Gerade in der heutigen Zeit, wo wir Richtungskämpfe in der Kirche beklagen, stellen wir fest: Es geht eigentlich um die Frage, wie Liturgie und Diakonie zueinander stehen. Gleichzeitig wird uns Priestern, aber auch allen Gläubigen der Spiegel vorgehalten: Wie bringe ich die Schürze Jesu zusammen mit der Stola der Kirche? Wie gehe ich mit der Tatsache um, dass die Stola immer mehr die Schürze verdrängt hat, dass die "Praxis der Schürze" der "Dogmatik der Stola" offensichtlich unterlegen ist? Heutzutage scheint die Stola höher im Kurs als die Schürze.

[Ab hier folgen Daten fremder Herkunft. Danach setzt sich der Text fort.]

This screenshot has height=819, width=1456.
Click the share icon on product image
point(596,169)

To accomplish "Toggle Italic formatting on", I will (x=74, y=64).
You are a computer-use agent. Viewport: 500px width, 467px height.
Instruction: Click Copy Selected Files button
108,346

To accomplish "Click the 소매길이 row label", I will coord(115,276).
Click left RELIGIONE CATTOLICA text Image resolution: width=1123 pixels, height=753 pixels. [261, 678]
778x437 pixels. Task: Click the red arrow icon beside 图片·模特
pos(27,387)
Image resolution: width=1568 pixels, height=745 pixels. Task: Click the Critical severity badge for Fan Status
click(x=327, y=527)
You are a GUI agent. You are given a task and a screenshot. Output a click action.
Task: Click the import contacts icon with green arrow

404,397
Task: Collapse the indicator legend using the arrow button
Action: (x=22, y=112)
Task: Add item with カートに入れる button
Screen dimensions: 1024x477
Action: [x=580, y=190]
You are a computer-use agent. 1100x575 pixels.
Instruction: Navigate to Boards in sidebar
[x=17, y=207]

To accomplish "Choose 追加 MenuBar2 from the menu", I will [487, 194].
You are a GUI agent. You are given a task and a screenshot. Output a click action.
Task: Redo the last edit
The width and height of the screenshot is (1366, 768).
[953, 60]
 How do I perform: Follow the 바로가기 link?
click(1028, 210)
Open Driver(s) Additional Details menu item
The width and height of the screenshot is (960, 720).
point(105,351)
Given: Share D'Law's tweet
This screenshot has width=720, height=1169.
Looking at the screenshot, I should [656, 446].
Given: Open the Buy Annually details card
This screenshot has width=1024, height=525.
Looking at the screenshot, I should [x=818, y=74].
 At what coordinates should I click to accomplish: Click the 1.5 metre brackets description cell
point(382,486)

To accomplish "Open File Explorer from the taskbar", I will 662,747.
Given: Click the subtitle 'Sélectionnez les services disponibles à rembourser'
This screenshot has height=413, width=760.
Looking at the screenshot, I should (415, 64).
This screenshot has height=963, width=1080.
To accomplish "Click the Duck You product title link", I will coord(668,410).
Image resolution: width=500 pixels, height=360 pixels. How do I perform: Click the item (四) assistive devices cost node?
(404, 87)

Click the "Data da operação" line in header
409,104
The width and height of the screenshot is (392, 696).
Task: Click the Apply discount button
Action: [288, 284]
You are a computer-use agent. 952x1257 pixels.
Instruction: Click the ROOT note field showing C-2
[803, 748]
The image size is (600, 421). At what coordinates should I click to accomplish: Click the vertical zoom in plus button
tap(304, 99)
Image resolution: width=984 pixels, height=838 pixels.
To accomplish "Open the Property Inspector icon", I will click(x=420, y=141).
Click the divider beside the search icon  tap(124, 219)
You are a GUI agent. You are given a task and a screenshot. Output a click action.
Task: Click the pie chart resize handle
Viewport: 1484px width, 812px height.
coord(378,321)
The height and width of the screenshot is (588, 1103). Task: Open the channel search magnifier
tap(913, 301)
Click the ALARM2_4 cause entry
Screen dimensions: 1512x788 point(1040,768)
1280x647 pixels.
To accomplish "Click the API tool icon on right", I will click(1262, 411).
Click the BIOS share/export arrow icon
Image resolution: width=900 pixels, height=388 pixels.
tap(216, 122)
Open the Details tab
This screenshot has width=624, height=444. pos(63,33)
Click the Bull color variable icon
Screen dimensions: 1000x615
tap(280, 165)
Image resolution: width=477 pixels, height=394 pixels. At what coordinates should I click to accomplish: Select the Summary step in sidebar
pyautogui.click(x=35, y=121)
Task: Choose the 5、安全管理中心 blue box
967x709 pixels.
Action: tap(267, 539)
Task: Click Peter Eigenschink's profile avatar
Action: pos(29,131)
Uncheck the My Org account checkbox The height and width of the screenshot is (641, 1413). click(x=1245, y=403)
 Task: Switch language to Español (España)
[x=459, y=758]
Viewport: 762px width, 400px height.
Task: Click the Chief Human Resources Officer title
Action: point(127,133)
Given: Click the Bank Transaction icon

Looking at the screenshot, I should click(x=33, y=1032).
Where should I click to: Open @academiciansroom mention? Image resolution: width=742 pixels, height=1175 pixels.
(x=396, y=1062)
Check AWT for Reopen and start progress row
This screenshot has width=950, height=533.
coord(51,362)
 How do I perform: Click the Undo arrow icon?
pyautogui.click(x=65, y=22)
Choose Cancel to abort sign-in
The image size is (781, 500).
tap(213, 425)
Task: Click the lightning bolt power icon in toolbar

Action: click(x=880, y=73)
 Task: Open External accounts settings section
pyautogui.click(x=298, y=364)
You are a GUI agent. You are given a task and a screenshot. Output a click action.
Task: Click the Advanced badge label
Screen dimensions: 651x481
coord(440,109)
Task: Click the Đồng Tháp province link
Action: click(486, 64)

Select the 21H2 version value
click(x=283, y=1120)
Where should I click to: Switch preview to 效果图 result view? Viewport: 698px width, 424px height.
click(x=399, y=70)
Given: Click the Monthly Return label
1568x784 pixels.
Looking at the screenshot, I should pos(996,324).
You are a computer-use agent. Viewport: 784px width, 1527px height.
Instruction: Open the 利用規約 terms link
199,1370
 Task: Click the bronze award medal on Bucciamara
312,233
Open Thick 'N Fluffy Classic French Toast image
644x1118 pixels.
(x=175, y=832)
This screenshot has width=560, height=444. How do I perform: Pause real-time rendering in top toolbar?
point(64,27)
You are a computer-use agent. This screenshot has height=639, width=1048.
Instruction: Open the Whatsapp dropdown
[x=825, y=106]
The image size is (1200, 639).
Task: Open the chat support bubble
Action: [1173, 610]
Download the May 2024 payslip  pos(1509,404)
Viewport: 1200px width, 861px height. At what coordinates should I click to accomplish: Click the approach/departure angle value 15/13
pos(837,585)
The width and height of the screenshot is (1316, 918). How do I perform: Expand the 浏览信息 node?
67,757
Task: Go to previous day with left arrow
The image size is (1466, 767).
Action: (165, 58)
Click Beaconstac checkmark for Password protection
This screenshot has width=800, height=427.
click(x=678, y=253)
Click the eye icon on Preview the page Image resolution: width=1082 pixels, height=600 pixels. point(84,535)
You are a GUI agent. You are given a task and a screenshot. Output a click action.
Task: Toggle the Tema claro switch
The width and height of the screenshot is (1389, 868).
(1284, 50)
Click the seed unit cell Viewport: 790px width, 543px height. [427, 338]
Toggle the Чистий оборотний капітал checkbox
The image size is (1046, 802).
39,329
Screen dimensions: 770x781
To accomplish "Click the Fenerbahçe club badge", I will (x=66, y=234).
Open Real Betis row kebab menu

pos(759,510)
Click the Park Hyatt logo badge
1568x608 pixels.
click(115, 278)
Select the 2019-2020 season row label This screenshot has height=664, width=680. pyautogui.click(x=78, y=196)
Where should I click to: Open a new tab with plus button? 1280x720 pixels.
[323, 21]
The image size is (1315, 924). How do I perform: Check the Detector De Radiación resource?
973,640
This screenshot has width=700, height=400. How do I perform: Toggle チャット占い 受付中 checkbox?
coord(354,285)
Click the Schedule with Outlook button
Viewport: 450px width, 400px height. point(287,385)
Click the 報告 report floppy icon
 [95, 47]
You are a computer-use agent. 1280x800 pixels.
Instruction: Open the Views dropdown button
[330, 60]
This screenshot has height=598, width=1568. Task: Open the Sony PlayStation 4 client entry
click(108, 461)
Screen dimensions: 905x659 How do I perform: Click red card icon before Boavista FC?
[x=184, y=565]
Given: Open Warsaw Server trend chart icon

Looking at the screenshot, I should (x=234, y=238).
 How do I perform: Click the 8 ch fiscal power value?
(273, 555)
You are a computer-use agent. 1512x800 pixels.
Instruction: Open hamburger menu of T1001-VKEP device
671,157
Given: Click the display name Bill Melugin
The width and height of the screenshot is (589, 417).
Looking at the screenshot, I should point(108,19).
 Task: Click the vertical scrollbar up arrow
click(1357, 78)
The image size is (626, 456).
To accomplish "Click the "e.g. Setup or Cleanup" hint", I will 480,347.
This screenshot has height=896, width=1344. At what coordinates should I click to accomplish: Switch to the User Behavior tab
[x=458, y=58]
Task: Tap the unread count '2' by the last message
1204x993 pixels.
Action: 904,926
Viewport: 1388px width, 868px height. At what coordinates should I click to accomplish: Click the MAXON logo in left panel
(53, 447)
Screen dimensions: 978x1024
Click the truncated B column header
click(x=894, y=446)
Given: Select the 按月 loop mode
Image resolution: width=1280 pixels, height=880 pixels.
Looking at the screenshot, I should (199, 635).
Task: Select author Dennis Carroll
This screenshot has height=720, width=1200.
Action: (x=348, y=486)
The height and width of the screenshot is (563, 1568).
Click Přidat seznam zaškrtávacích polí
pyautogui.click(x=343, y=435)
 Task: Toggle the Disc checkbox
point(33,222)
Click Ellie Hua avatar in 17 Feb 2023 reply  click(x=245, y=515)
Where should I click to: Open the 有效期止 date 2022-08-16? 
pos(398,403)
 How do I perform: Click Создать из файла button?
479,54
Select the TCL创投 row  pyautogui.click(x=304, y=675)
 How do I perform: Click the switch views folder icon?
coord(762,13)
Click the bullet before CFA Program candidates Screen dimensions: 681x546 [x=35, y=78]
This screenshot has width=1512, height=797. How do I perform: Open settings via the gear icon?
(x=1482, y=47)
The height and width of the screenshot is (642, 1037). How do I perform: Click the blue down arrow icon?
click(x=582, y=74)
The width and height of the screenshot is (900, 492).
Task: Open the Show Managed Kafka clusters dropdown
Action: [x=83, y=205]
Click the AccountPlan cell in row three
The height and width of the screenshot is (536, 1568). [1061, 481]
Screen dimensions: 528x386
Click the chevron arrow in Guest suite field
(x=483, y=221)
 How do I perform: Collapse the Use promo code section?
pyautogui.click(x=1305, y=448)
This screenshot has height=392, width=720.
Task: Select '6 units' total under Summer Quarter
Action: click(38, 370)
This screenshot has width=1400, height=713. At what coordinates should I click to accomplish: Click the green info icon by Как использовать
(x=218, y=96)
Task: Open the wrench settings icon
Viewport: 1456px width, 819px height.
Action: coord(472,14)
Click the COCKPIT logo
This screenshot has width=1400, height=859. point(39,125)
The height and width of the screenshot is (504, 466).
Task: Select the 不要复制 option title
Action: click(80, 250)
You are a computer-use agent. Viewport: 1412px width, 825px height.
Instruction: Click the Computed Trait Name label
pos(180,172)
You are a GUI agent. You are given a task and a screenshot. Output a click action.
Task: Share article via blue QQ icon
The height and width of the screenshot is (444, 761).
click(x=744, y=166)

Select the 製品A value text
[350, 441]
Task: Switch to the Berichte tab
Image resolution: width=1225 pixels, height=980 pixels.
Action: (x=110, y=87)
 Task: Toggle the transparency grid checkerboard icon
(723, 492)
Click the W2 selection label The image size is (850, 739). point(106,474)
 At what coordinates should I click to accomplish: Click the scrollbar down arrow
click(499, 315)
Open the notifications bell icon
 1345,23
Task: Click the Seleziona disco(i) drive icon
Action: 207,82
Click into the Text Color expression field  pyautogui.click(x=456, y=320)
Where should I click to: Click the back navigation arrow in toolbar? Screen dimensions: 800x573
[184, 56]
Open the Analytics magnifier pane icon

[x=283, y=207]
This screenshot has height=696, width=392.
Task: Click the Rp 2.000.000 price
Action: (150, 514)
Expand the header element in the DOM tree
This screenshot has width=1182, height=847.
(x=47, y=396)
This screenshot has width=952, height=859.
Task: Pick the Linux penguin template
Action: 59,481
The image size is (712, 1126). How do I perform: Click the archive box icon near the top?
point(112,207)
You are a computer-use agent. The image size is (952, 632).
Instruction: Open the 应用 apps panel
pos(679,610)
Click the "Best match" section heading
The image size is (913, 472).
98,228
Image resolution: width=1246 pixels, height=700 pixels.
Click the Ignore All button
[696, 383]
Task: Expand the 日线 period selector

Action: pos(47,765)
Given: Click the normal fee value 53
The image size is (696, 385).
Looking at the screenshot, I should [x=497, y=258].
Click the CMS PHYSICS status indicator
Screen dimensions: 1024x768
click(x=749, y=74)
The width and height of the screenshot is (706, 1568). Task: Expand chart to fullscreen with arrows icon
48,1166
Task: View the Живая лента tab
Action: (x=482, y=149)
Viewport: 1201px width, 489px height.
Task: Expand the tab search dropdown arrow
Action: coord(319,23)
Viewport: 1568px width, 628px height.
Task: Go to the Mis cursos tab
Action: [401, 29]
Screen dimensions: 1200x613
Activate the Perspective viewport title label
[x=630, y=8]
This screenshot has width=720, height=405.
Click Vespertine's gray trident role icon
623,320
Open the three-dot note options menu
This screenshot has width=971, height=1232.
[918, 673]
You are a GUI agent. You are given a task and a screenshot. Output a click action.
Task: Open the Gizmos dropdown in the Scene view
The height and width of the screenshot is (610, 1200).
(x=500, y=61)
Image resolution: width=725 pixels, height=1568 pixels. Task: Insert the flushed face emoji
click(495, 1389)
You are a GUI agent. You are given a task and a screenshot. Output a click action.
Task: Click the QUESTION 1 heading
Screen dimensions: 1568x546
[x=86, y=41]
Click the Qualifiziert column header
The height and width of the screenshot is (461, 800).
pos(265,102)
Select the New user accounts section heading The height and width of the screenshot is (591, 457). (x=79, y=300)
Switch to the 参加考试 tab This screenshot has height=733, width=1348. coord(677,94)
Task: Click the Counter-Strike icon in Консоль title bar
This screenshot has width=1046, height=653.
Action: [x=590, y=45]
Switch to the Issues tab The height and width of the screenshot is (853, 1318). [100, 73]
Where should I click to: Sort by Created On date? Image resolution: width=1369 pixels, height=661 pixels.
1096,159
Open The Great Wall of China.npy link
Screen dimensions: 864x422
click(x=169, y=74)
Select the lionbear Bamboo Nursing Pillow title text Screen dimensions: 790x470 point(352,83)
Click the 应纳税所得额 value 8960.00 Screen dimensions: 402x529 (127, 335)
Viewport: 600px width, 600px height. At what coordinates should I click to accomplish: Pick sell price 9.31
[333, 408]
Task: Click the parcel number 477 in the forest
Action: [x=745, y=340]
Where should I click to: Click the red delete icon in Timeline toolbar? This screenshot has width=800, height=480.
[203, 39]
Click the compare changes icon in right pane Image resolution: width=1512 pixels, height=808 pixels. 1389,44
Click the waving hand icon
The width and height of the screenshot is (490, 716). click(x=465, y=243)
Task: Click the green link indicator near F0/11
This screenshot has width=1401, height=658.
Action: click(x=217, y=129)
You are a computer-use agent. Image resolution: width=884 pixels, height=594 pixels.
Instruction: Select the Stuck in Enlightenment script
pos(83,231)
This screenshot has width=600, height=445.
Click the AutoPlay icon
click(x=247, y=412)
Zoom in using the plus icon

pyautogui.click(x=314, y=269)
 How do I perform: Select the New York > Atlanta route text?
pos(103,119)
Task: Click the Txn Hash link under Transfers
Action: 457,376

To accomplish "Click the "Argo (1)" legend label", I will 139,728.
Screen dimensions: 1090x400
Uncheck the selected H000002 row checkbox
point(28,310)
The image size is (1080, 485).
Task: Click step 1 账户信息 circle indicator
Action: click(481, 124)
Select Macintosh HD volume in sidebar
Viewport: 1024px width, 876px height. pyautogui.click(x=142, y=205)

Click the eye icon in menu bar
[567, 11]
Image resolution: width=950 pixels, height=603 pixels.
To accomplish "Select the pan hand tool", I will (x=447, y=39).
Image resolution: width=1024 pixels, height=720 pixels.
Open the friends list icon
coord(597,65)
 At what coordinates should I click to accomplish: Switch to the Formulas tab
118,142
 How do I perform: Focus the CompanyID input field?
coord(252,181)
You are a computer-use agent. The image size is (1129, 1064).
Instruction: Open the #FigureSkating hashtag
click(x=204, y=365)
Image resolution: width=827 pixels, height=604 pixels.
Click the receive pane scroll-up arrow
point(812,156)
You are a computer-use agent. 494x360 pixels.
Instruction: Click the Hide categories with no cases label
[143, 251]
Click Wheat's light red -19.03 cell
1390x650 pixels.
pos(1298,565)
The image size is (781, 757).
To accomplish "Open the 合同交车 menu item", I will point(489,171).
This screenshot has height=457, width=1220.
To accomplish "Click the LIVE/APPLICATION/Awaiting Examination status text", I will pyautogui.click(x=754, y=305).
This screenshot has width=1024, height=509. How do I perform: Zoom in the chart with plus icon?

Haben wir Angst, die Schürze anzulegen, weil sie uns mit dem vermeintlichen Schmutz der Welt in Berührung bringt, weil damit das Risiko verbunden ist, dass wir uns Hände und Füße schmutzig machen?

In Rom ist die Kirche der Schürze am Werk. Am Gründonnerstag geht Papst Franziskus an die Peripherie, oft in ein Gefängnis; er legt sein Messgewand ab und bindet sich eine Schürze um. Er will nicht, dass die Gefangenen vor ihm auf die Knie fallen, sondern er selbst geht in die Knie, um ihnen die Füße zu waschen. Das ist mehr als eine Geste der Liturgie. Papst Franziskus zeigt, was Kirche der Schürze ist: einer, der nicht im Apostolischen Palast wohnt, sondern im Gästehaus; einer, der nicht mit der Karosse fährt, sondern auch mal den Bus nimmt;  einer, dessen Worte manchmal rustikal klingen mögen, aber doch verständlich, einladend und freundlich sind. Kirche der Schürze: Darum geht es auch und gerade für uns Priester.

Allein die Schürze, mit der Jesus beim Abendmahl den Jüngern die Füße wusch, berechtigt uns dazu, die Stola anzulegen und den Menschen in Jesu Namen den Zuspruch zu geben: Das ist mein Leib. Das ist mein Blut. Tut dies zu meinem Gedächtnis.